> _Source passage_
[Start of section]
Today’s article talks about the Exercise is Medicine (EIM) initiative, their website can be found at

If you were to survey a few of your friends about why they exercise, you’d probably hear the standard reasons such as wanting to lose weight, get stronger, or just to get back in shape and have more energy. You probably won’t hear much along the lines or preventing heart disease, diabetes, osteoporosis and loss of muscle mass.

It is widely known that exercise is an essential part of a healthy lifestyle, but what you may not know is that exercise also serves to protect and prevent the body and mind from a myriad of physical and psychological issues.

EIM views physical activity of a way of preventing disease and illness before it starts, with empirical data to back it up. As our society advances and technology replaces manual labor, this leads to a reduction in the amount of physical activity performed on a daily basis. For many, a typical workday consists of sitting at a desk for extended periods of time, with the only activity coming in the form of walking around the office. This coupled with the everyday activities of taking the kids to practice, making dinner and running errands has led to what is now being referred to as an “inactivity epidemic.” This places a tremendous burden not only on our health, but the economy as well.

According to the World Health Organization, lack of physical activity is the 4th leading cause of death globally, with roughly 3.3 million attributable deaths per year
• 56% of adults do not meet the recommendations set forth in the 2008 Physical Activity Guidelines
• A 2008 study shows that physical inactivity costs the U.S. Health Care System 102 billion dollars annually

This is precisely why the EIM movement was started. With the goal to educate and inform everyone, especially health care providers and those in the fitness industry, about the many long-term benefits of regular exercise.  Here are a few facts you might not know about how exercise can prevent illness:

• Regular physical activity can reduce the risk of recurrent breast cancer, colon cancer, Alzheimer’s disease, heart disease, hypertension, type II diabetes as well as act as an effective treatment for depression
• A low level of fitness is a bigger risk factor for mortality than mild to moderate obesity. It is better to be fit and overweight than sedentary and at a normal weight
• Low levels of physical activity increases the risk of mortality more than smoking, obesity, hypertension and high cholesterol
As you can see, the effects of regular exercise go far beyond just your appearance, and when made a part of your lifestyle, can help prevent many types of disease and ailments associated with physical inactivity.
[End of section]
> _Data supplied_
[Start of section]
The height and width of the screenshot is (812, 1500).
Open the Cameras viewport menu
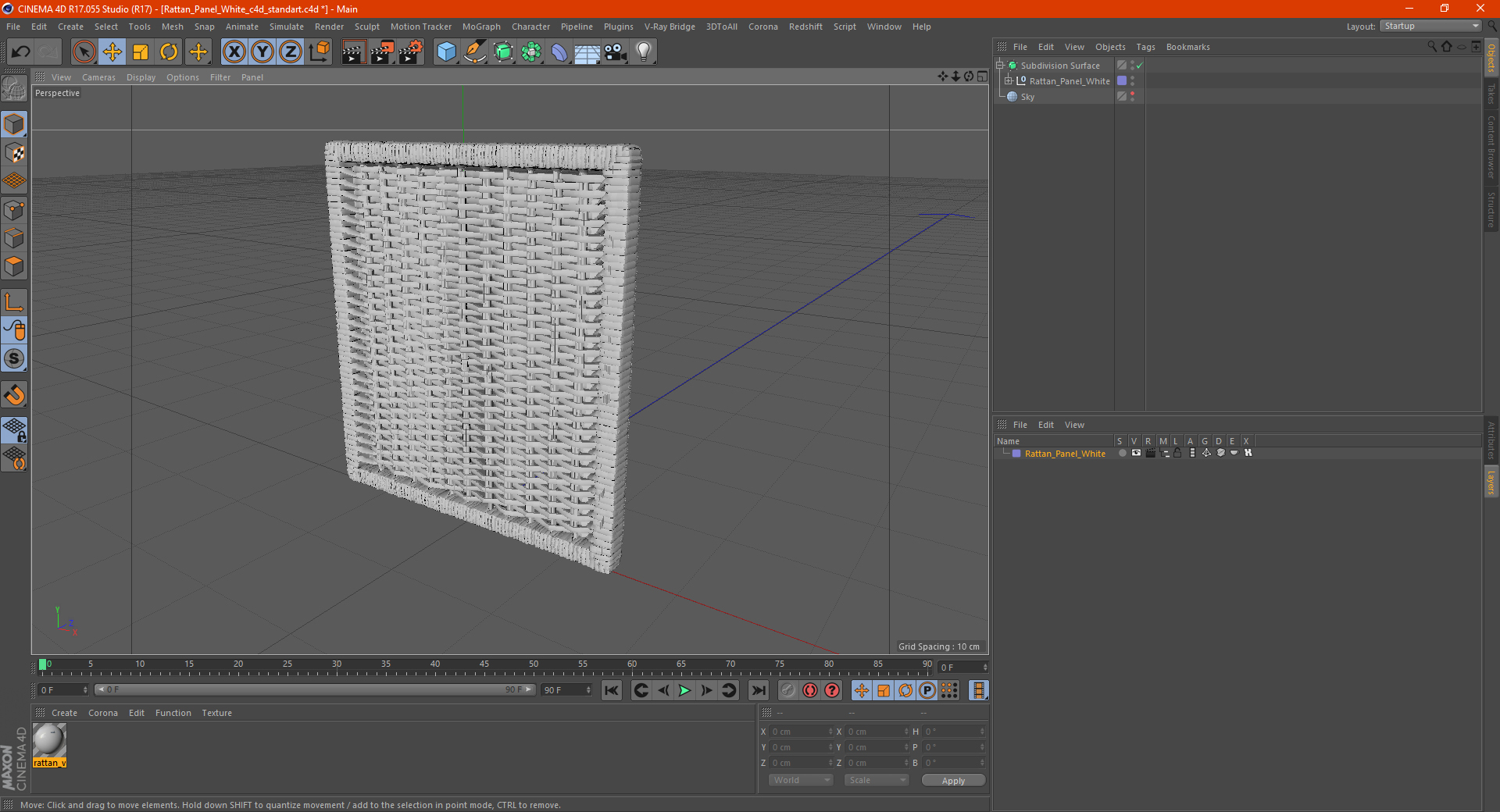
[End of section]
[Start of section]
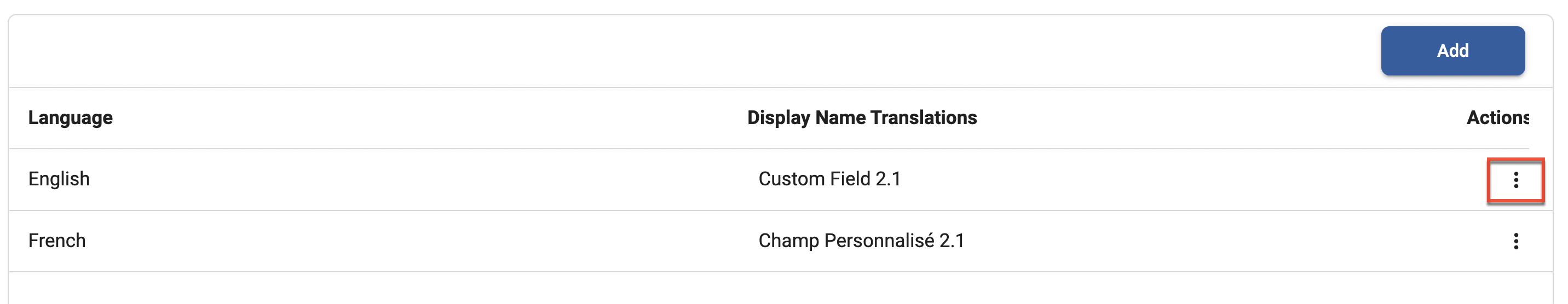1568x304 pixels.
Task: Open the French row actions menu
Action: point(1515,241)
[End of section]
[Start of section]
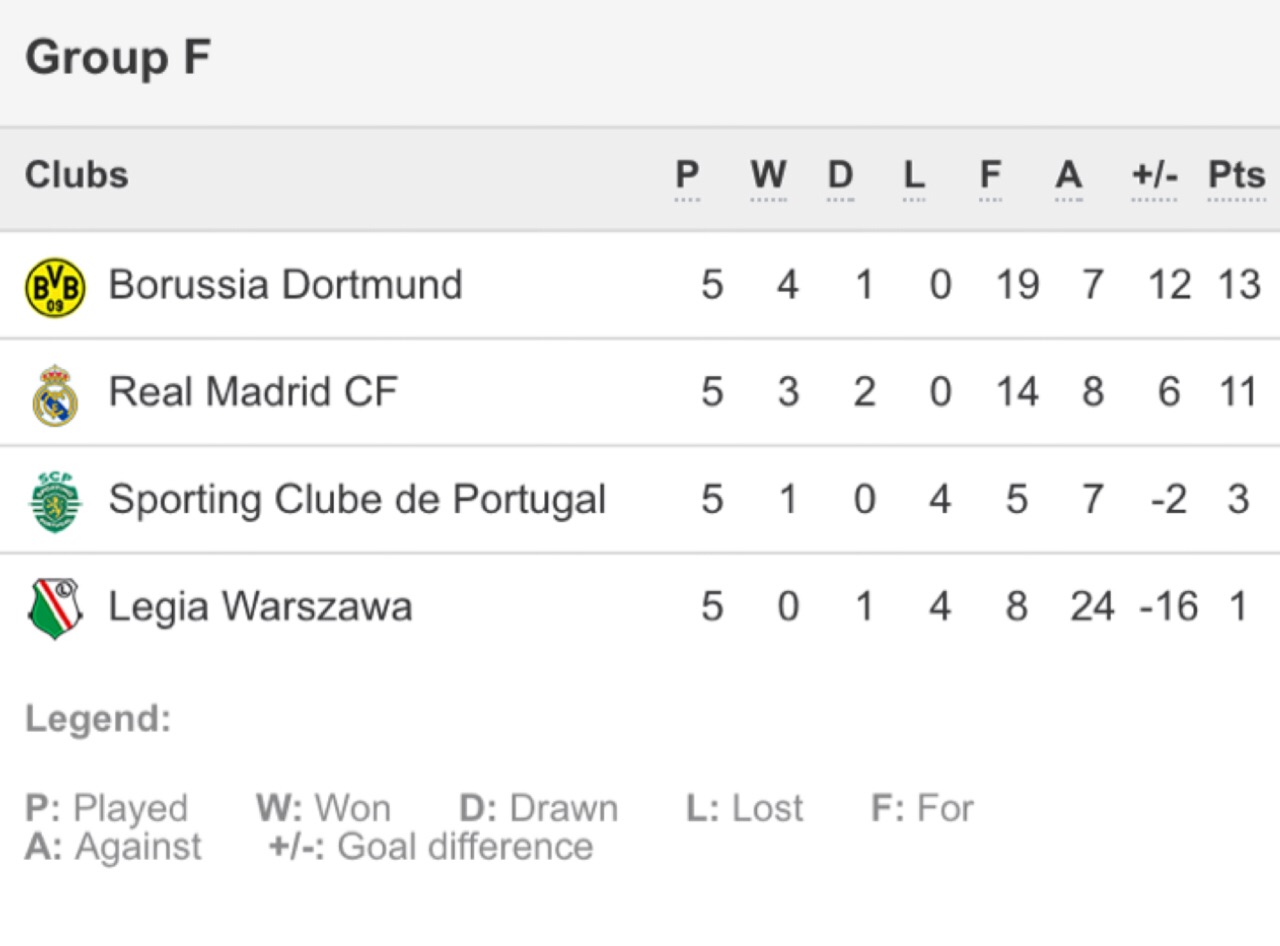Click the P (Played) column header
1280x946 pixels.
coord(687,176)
[End of section]
> _Problems to solve_
**A)** From the Exercise is Medicine article, list every disease whose risk, according to the article, regular physical activity can reduce.
**B)** Write the next paragraph of the Exercise is Medicine article, continuing after its final sentence.

> _Answers by task_
**A)**
- Recurrent breast cancer
- Colon cancer
- Alzheimer's disease
- Heart disease
- Hypertension
- Type II diabetes

**B)**
Good News: It’s Never Too Late To Start.

You might be saying to yourself that this doesn’t apply because you think it’s too late to start.

Even if you’ve been inactive for a period of many years, you too can still reap the benefits of exercise. In fact, exercise for older adults can help combat many of the natural aging processes that seniors suffer from. Sarcopenia (the natural loss of muscle mass due to aging) and osteoporosis are two of the more prominent issues for seniors. While you cannot totally prevent the loss of muscle and bone mass, you can slow it down considerably through regular physical activity.

This leads to not only better health, but a greater quality of life as well by helping to maintain independence.